最近コートダジュールのマイカー族を怖がらせているのは、赤信号や高速出口での2人乗りバイクによる強奪犯罪だという(今年に入ってニースだけで920件)。
1人がドアを開けもう1人が座席やひざの上にあるバッグを奪うという手口で、被害者の5割以上が外国人旅行者だ。
パリはパリで外国人観光客を狙うスリが急増。2000年度の仏国内観光客数7500万人のうちパリだけで1000万人、そのうち98万人は日本人で観光名所やブチック街を訪れている。日本人客の多くが多額の日本円を持ち歩いているから、ロワシー空港、観光街、地下鉄などでいちばんスリ・ひったくりに狙われるのが日本人、次がアメリカ人だそう。

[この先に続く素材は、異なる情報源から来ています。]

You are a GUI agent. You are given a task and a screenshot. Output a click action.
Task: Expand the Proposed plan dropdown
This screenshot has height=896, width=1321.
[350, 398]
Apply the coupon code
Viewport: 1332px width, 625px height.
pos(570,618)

地下鉄のスリはべつに新しい現象ではないが、昨年パリ市内で届けられた約3万件の軽犯罪のうち3分の2を占めている。なかでもシャンゼリゼ、ルーブル、シャトレなどが同線上に並ぶ1号線はスリの稼ぎ場といっていい。2、3人がグルになって車両入口やエスカレーター上で前後から客をはさみ、一人がスリをはたらく。レアール地区管轄の警察官によれば(8/1日付 Le Monde紙)、スリの急増は、いままでパーキングメーターを壊し硬貨をかっぱらっていた非行少年らが、最近カード支払い式のものが増えたため収入が減りスリに転向、そしてルーマニアなどから密入国してくる未成年者のあいだにもスリが増えているからだという。

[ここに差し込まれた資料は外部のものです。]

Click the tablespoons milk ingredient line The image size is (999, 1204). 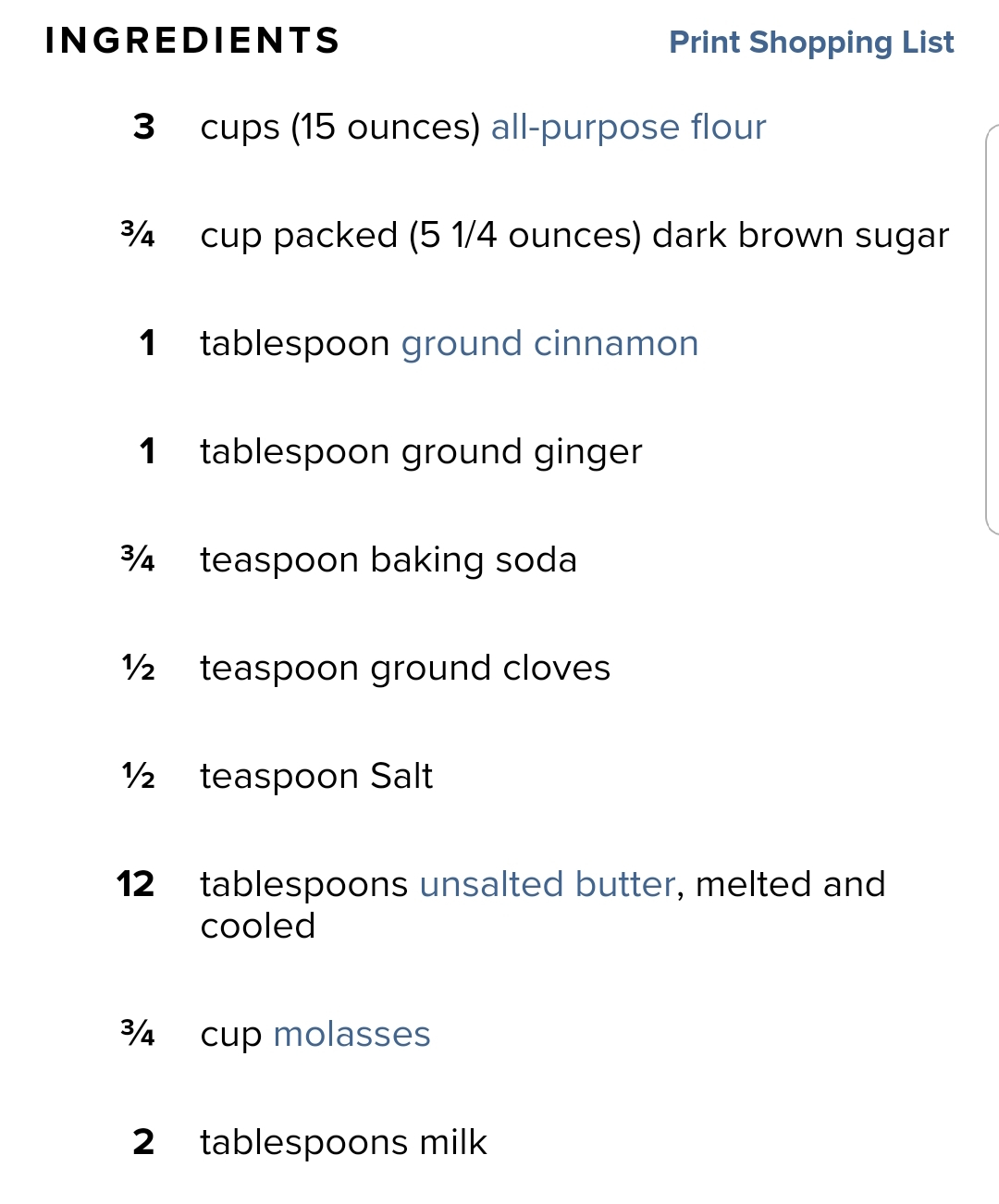click(x=343, y=1142)
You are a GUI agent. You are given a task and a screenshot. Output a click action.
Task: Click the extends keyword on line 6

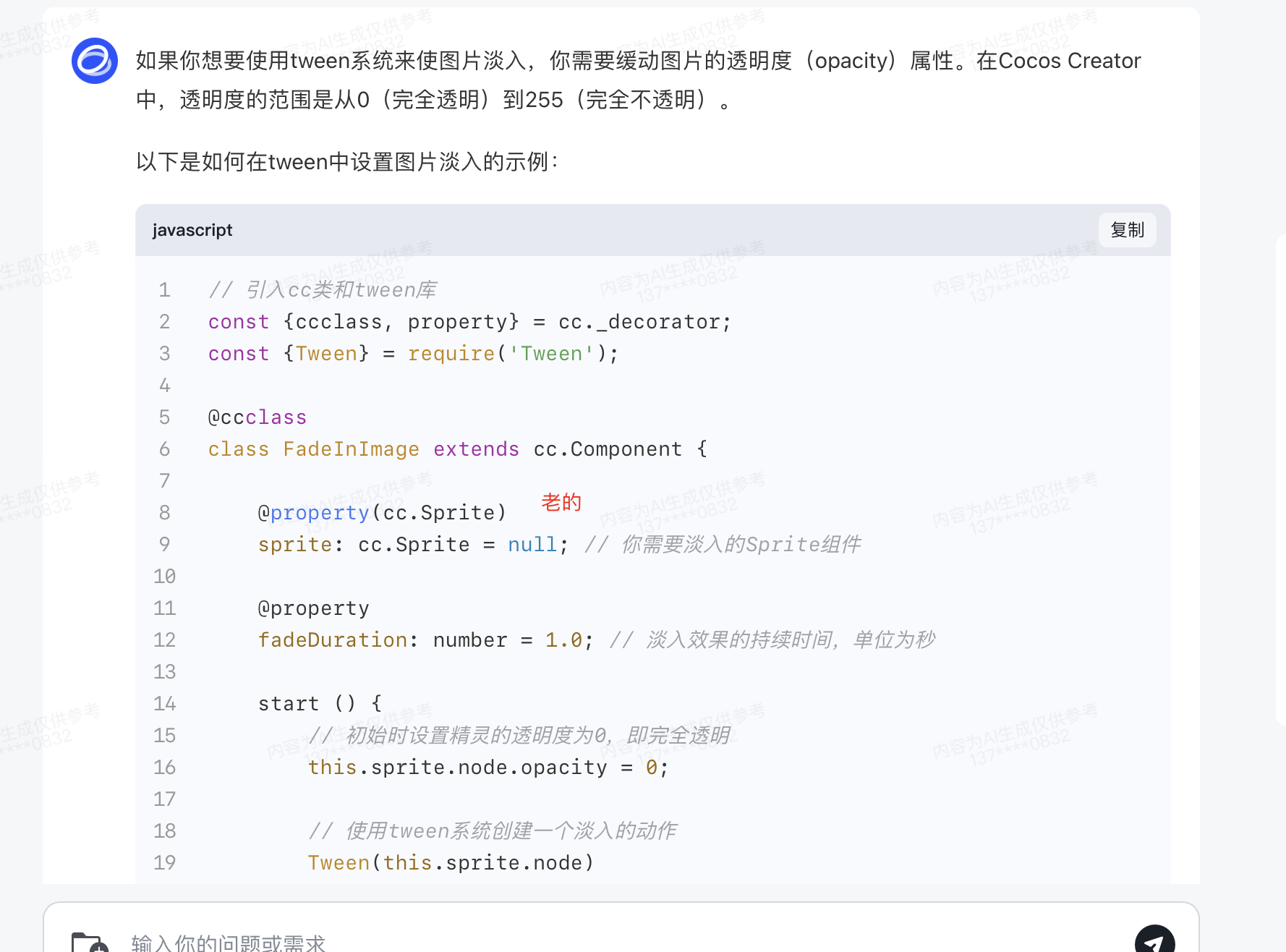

日系旅行代理店が各旅行者に配布するパンフは被害例として、前述の「エスカレーター強盗」や、足元に置くか椅子の背にかけたバッグの「置き引き」、 麻薬やニセ札の摘発を理由に財布から札を抜き取る「ニセ刑事」、小銭などをわざとばらまき注意を引きその間にスル「お騒がせスリ」などをあげている。
大手旅行代理店のK氏は被害者への事後措置を担当し、犯行現場の確認から警察署、大使館への届け出まで面倒をみている。最近とくに目立つのは、パリ環状道路周辺のホテル内とその近辺での盗難だ。あるホテルでは、部屋内取り付けの金庫が破壊され十数万円の盗難が同じ日に2件、部屋内でのスーツケースの破壊が1件。驚くのは客が浴室にいる間に部屋に泥棒が入り込んだケース。20区はずれの大きなホテルでは玄関先での数人の暴漢によるひったくりが日常化しているという。
昨年大使館に届けられたパスポートの盗難は720件(前年比+27%)だが、現金やカメラなどの盗難は数えきれないはず。もはや花の都などといってられない状況のなかで昨年暮、日本大使館と主要日系旅行代理店は「安全対策協議会」を設け、パリ市長と警視総監、犯罪の多い区の区長に嘆願書を出している。
外国人旅行者のなかでいちばん気前のいい日本人客が、湾岸戦争時にテロを避けパリを迂回したように、スリの街パリを避けるようになったら、また不景気に見舞われかねないのである。パリの蜜にたかるスリへの対策が急がれる。(君)
パリ・パリ郊外で暴力を伴う窃盗増加
+41% パリ市内
+39% セーヌ・サン・ドニ県
+35% オ・ド・セーヌ県
+15% イヴリーヌ県
*全国の軽犯罪増加率は昨年比+9.58%。